_Stored records_
Segment Open

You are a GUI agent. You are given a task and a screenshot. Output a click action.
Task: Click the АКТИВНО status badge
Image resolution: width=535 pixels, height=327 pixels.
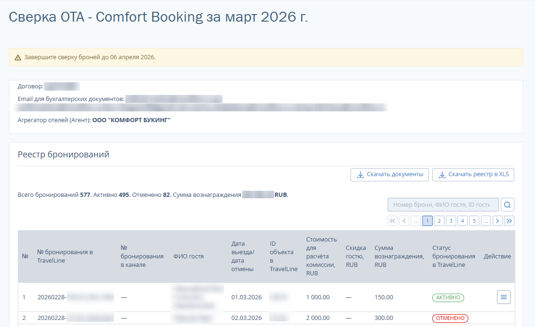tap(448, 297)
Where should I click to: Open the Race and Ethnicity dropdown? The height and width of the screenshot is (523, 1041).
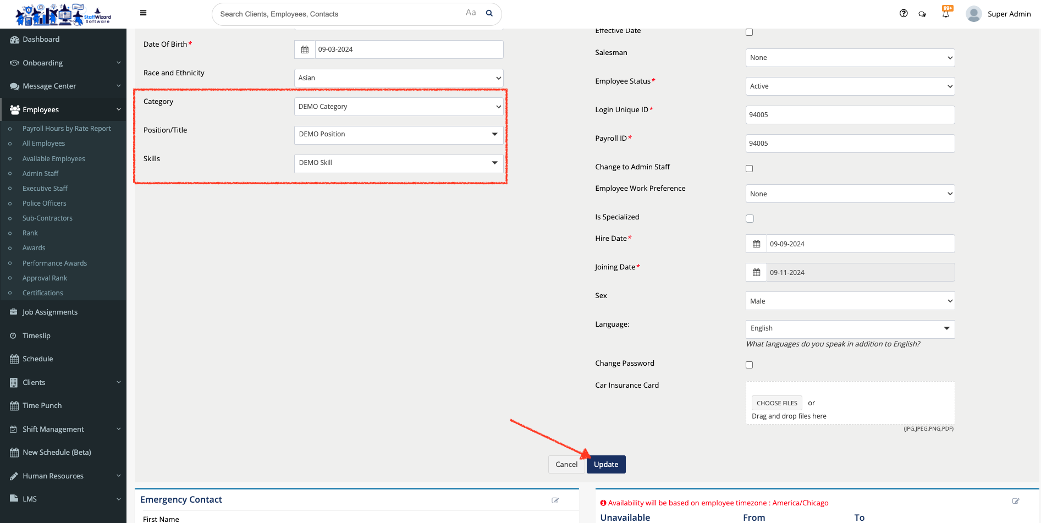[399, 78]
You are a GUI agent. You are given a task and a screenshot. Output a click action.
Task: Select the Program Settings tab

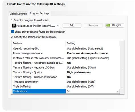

Segment Closed

Copy out, exactly and without pictures, each line from the one containing "Task: Click the АКТИВНО status badge" through the final line of the entries, both ends included.

Task: Click the АКТИВНО status badge
Image resolution: width=535 pixels, height=327 pixels.
tap(448, 297)
Where should I click to: Open the Race and Ethnicity dropdown? The height and width of the screenshot is (523, 1041).
[399, 78]
You are a GUI agent. You are given a task and a screenshot. Output a click action.
Task: Select the Program Settings tab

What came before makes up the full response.